2017 TaylorMade M1 Driver Review


50 Words or Less

The 2017 TaylorMade M1 driver is just about everything you can ask for in a driver.  It’s long, forgiving, full of adjustability, and looks sweet.



TaylorMade made quite a splash with the original M1 driver last season.  A guy named Dustin Johnson, who can hit the ball a little bit, used one to bomb it around Oakmont to capture his first major.  With plenty of accolades to the M1’s name, TaylorMade still felt there was something left in the tank.  TaylorMade even says, “Same letter.  Better everything.”  With a few tweaks, TaylorMade made the 2017 M1 driver lighter and more adjustable.  I’ve mentioned before that 2017 is a great year for drivers, and the M1 is certainly no exception.

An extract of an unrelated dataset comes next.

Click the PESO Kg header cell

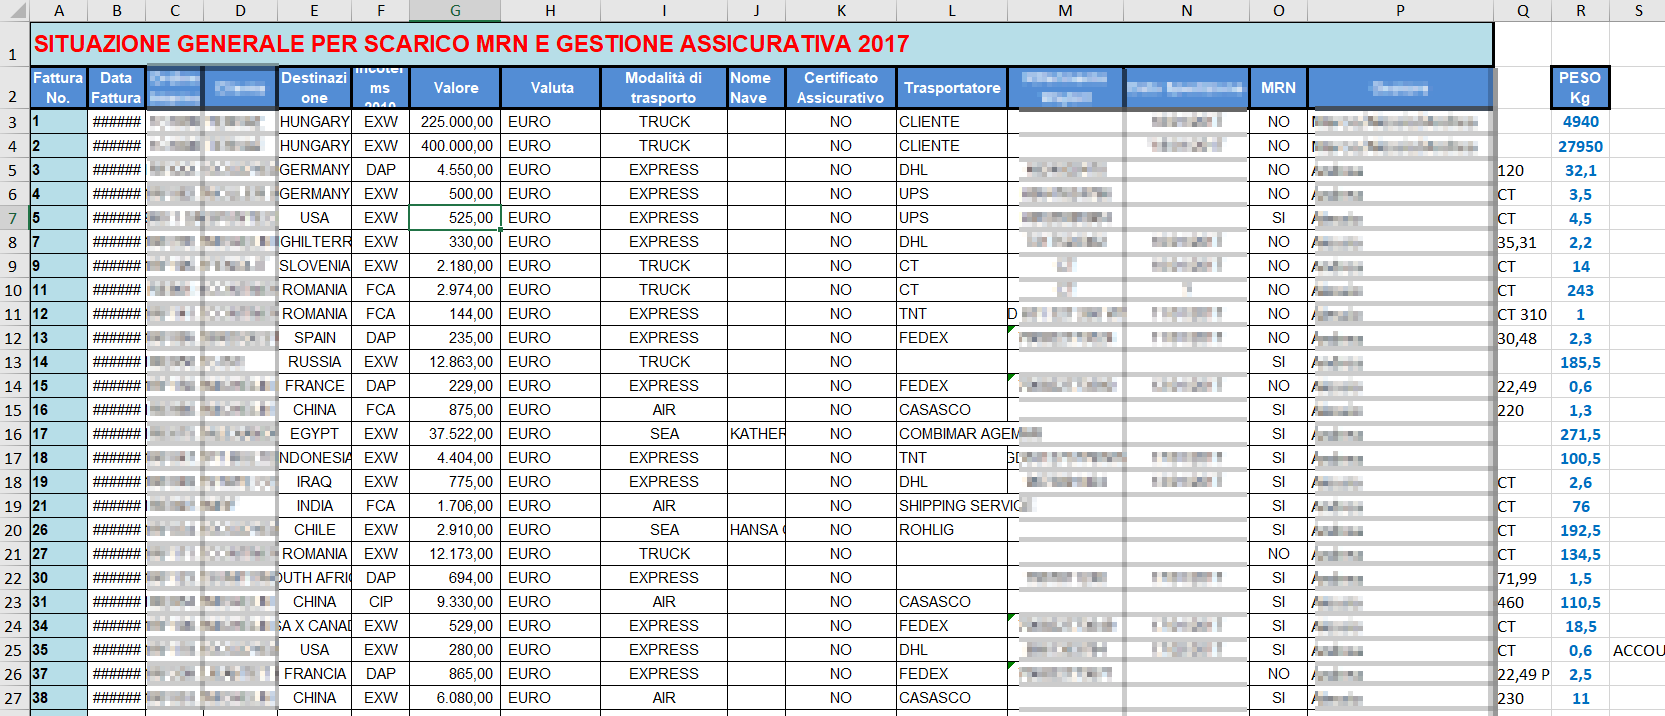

2017’s version of TaylorMade‘s M1 driver should look familiar.  From address, the only difference is that the white portion of the crown has a little bit of curve to it.  Otherwise, the M1 still has the unmistakable white/black carbon fiber crown.  At 460cc, the M1 doesn’t look all that large and has a rounded pear shape to it.  If you flip the club over, the sole looks more streamlined.  The new T-Track system has a different look and gone are the old colors.  The new color scheme is black and white with just the right touch of neon yellow.


Sound & Feel

When I started taking golf serious toward the end of college, I bought a TaylorMade R580 driver.  There was just something about that driver.  It had a powerful sound with so much life to the face at impact.  It seemed perfect.  While TaylorMade has made plenty of great drivers since then they’ve never recreated that same magic – until now.  I have a hard time explaining the feeling of the 2017 M1 driver other than to say it’s perfect.  The face doesn’t feel springy, but it’s full of life.  A well struck shot feels like the ball is being shot off of the face with a purpose.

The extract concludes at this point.